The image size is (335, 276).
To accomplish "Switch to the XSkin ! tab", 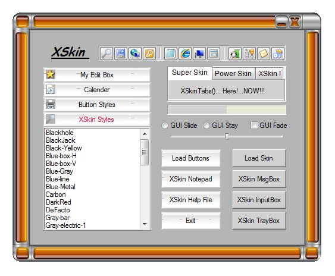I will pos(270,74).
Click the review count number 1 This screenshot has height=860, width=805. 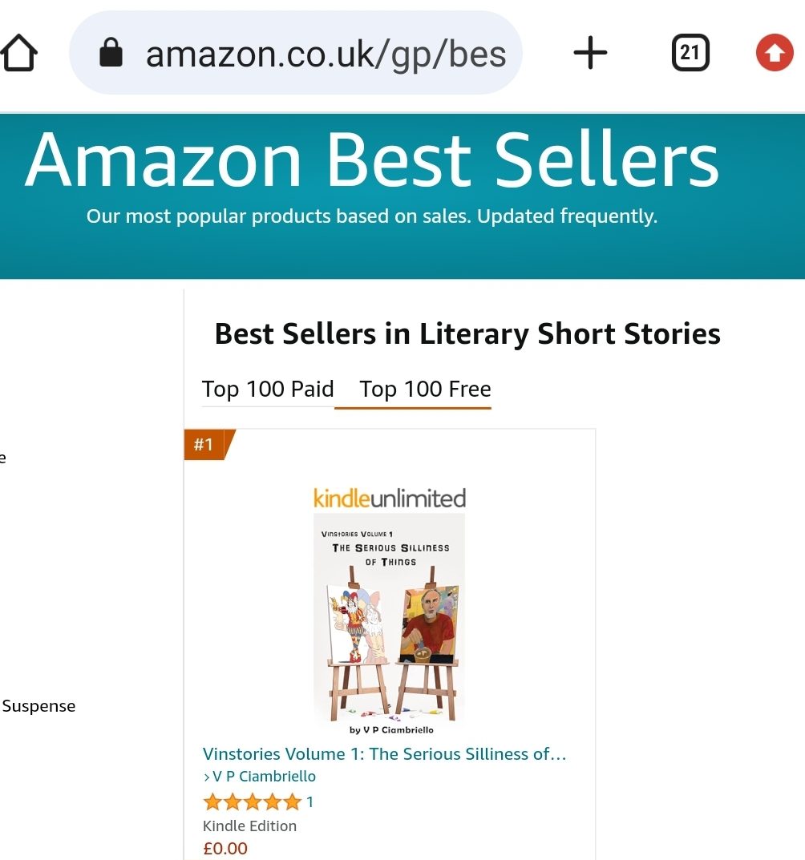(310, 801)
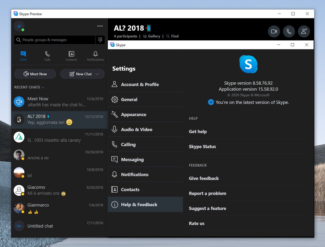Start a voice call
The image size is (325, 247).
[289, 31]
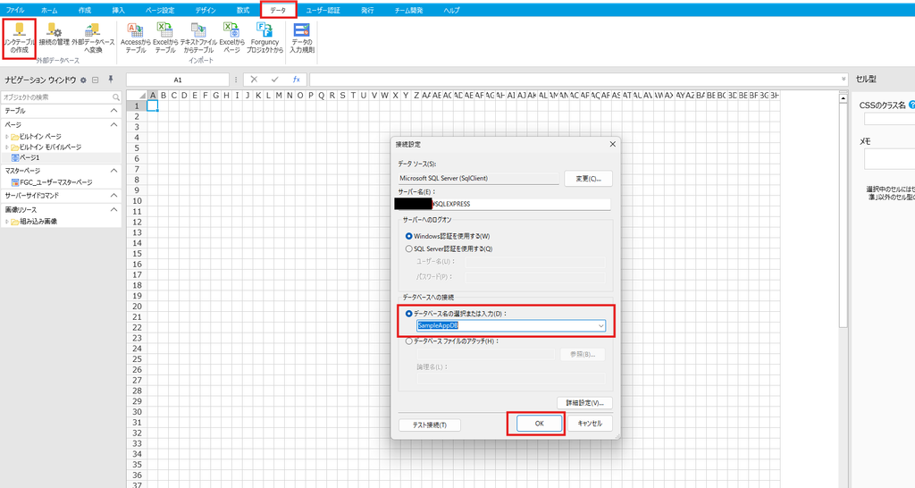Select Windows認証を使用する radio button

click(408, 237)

*****

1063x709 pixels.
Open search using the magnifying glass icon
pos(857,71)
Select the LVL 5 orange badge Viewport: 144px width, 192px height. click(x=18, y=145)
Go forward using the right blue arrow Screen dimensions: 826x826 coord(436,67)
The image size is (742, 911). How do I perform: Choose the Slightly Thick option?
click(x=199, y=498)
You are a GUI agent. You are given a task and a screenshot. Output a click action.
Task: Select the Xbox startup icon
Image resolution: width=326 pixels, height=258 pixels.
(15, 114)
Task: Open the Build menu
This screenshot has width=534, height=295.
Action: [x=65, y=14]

*****

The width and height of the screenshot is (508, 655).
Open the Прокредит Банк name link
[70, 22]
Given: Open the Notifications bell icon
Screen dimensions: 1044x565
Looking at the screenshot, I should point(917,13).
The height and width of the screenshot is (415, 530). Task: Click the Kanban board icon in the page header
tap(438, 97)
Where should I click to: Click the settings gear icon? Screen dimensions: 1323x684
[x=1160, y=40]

*****

What the exercise asks |
Beginning with the line that has "1063x709 pixels." and ending with the line that has "You are a GUI", set down the lines above exactly and include no others.

Written answer |
1063x709 pixels.
Open search using the magnifying glass icon
pos(857,71)
Select the LVL 5 orange badge Viewport: 144px width, 192px height. click(x=18, y=145)
Go forward using the right blue arrow Screen dimensions: 826x826 coord(436,67)
The image size is (742, 911). How do I perform: Choose the Slightly Thick option?
click(x=199, y=498)
You are a GUI agent. You are given a task and a screenshot. Output a click action.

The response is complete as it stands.